▶ _Problem to work on_
The listing is to be reproduced exactly, excluding its pictures.

[Data shown Boundary: Start]

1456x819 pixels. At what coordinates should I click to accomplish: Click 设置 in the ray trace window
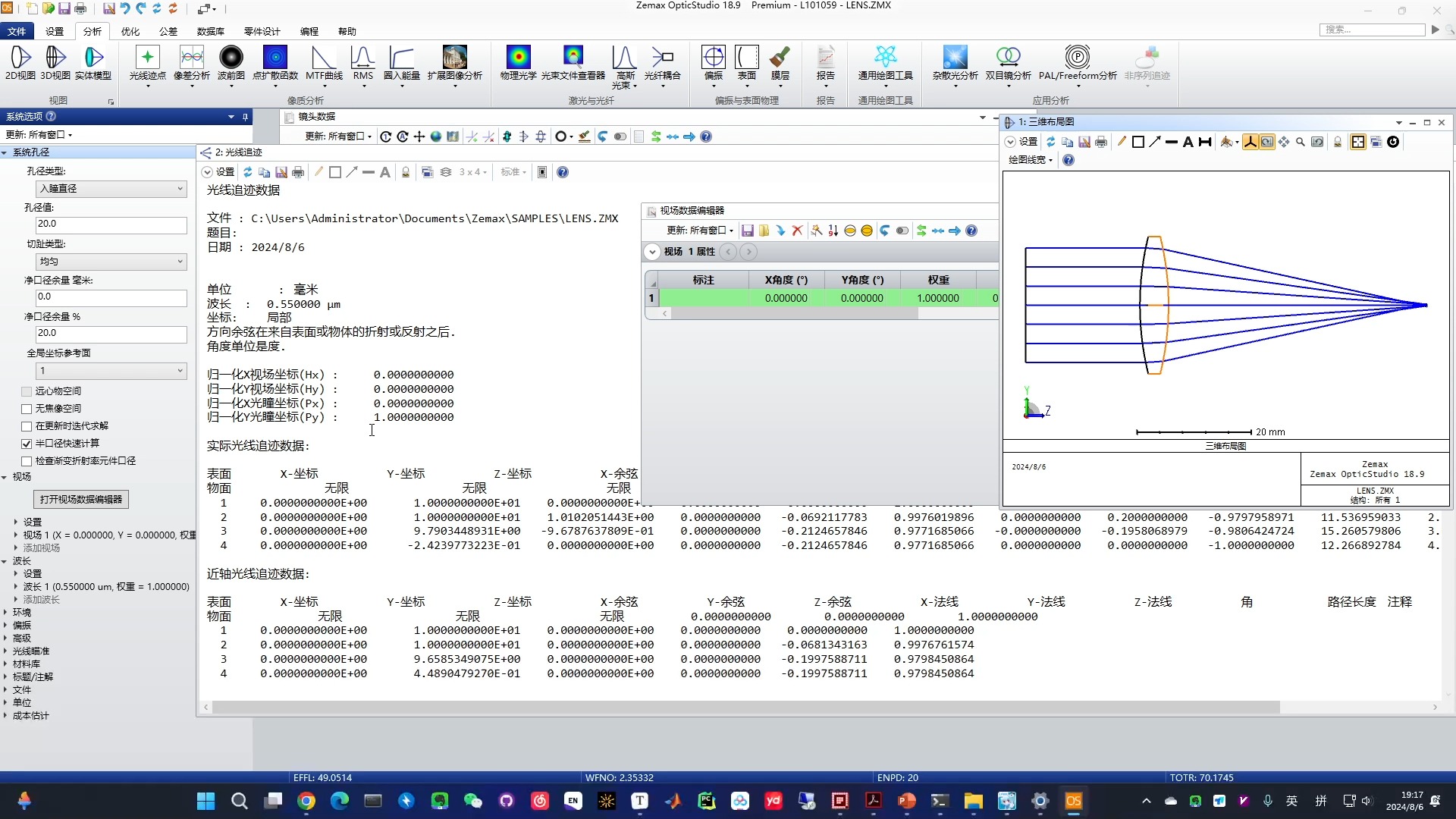click(224, 172)
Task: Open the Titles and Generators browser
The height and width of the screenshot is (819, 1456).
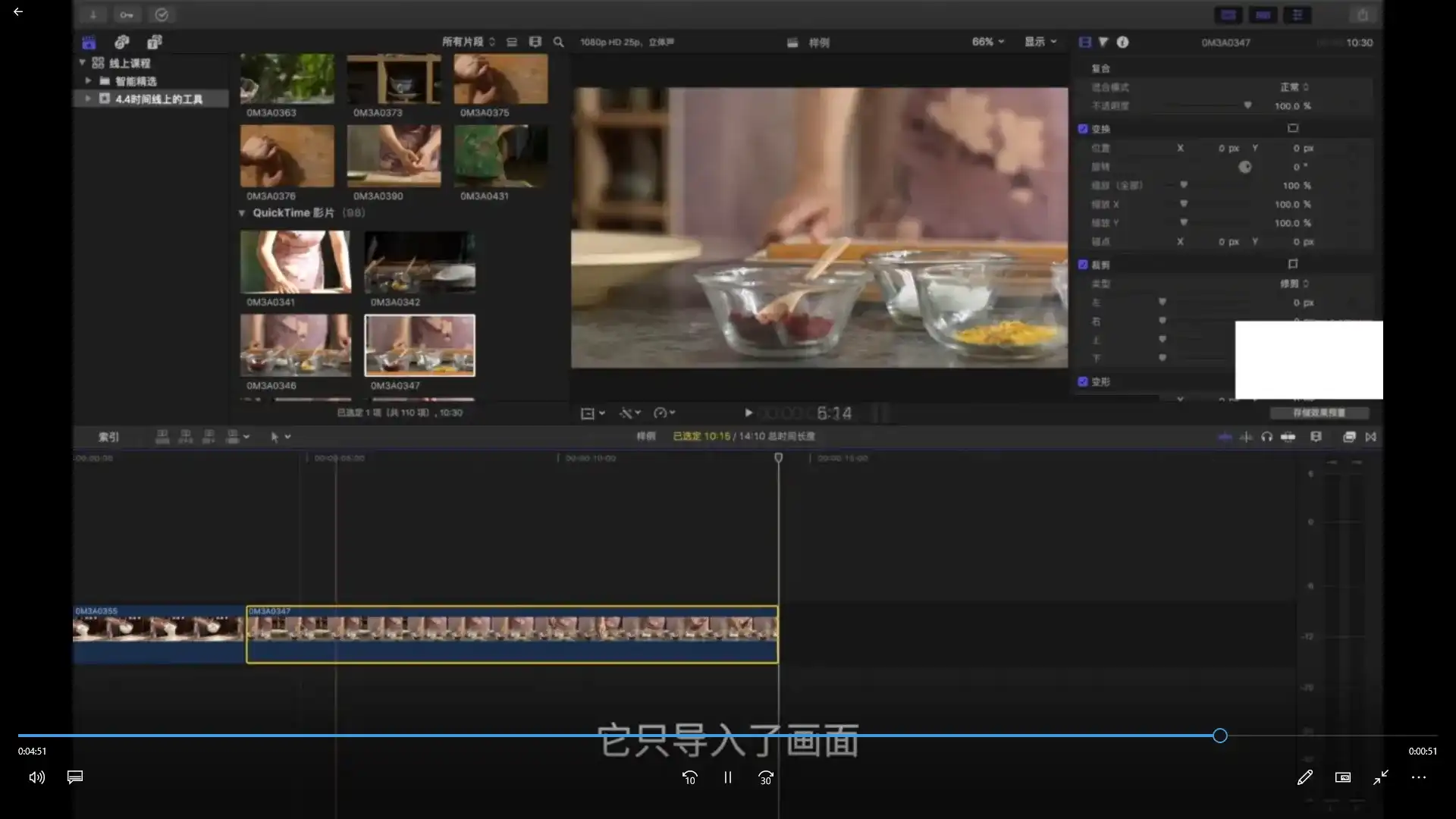Action: coord(155,42)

[Data shown Boundary: End]

▶ _Solution for this task_
1456x819 pixels. At what coordinates should I click to accomplish: Click 设置 in the ray trace window
click(224, 172)
Task: Open the Titles and Generators browser
The height and width of the screenshot is (819, 1456).
Action: coord(155,42)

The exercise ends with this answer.